- _SOAL MATERI_
**a.** Menurut teks tentang qiyas, menjadi berapa kelompok ulama dibagi dalam hal penerimaan qiyas sebagai dalil syara'?
**b.** Ulangi persis bagian teks tentang qiyas yang dimulai dari "B. KEHUJJAHAN QIYAS" dan berakhir pada "melampaui batas kewajaran.".
--- TEKS BACAAN ---
Misalnya, seorang mujtahid ingin mengetahui hukum minuman bir atau wisky.
Dari hasil pembahasan dan penelitiannya secara cermat, kedua minuman itu
mengandung zat yang memabukkan, seperti zat yang ada pada khamr. Zat yang
memabukkan inilah yang menjadi penyebab di haramkannya khamr. Hal ini sesuai
dengan firman Allah dalam surat al-Maidah 5 : 90 – 91. Dengan demikian, mujtahid
tersebut telah menemukan hukum untuk bir dan wisky, yaitu sama dengan hukum
khamr, karena illat keduanya adalah sama. Kesamaan illat antara kasus yang tidak
ada nash-nya dengan hukum yang ada nash-nya menyebabkan adanya kesatuan
hukum.

B. KEHUJJAHAN QIYAS
Dalam hal penerimaan ulama terhadap qiyas sebagai dalil syara’, muhammad
abu zahrah membagi menjadi 3 kelompok:


a. Kelompok jumhur ulama yang menjadikan qiyas sebagai dalil hukum
syara’. Mereka menggunakan qiyas dalam hal-hal tidak terdapat hukumnya dalam
nash alqur’an dan sunnah dan ijma’ ulama. Mereka menggunakan qiyas secara
tidak berlebihan dan tidak melampaui batas kewajaran.


b) Kelompok ulama zhahiriyah dan syi’ah dan imamiyah yang menolak

penggunaan qiyas secara mutlak. Zahiriah juga menolak penemuan ‘ilat atas

suatu hukum dan menganggap tidak perlu mengetahui tujuan ditetapkannya
suatu hukum syara’
c) Kelompok yang menggunakan qiyas secara mudah mereka pun berusaha
menggabungkan dua hal yang tidak terlihat kesamaan ‘ilatdiantara keduanya:
kadang-kadang memberikan kekuatan yang lebih tinggi terhadap qiyas
sehingga qiyas itu dapat dapat membatasi keumuman sebagian ayat alqur’an
dan sunnah.
Dalil yang dikemukakan jumhur ulama dalam menerima qiyas sebagai dalil hukum
syara’:
a. Al-Qur'an
1) Allah SWT memberi petunjuk dalam penggunaan qiyas dengan cara
menyamakan dua hal sebagai mana yang terdapat dalam surat yasiin: 36:78-79,
yang artinya:
78. Dan ia membuat perumpamaan bagi Kami; dan dia lupa kepada kejadiannya;
ia berkata: "Siapakah yang dapat menghidupkan tulang belulang, yang Telah
hancur luluh?"
--- DATA TERCATAT ---
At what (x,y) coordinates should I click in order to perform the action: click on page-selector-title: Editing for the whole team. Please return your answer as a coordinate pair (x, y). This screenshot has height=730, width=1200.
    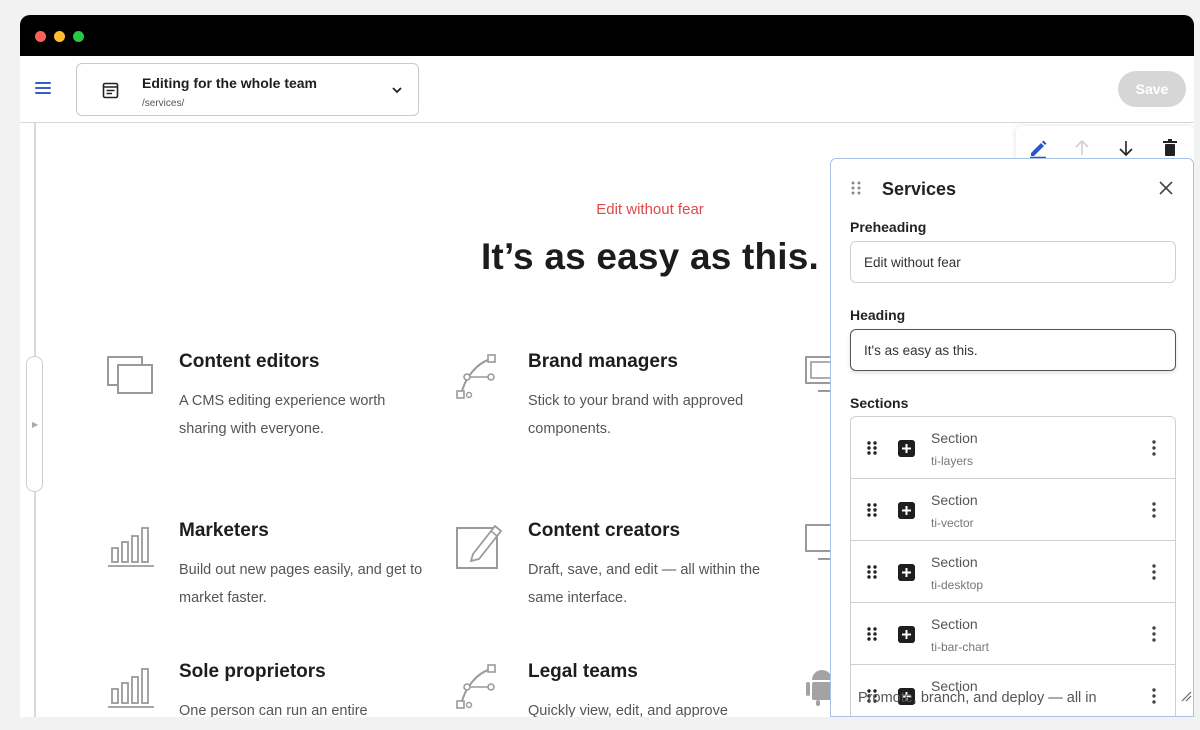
---
- _PEMBAHASAN SOAL_
**a.** Tiga kelompok.

**b.**
B. KEHUJJAHAN QIYAS
Dalam hal penerimaan ulama terhadap qiyas sebagai dalil syara’, muhammad
abu zahrah membagi menjadi 3 kelompok:


a. Kelompok jumhur ulama yang menjadikan qiyas sebagai dalil hukum
syara’. Mereka menggunakan qiyas dalam hal-hal tidak terdapat hukumnya dalam
nash alqur’an dan sunnah dan ijma’ ulama. Mereka menggunakan qiyas secara
tidak berlebihan dan tidak melampaui batas kewajaran.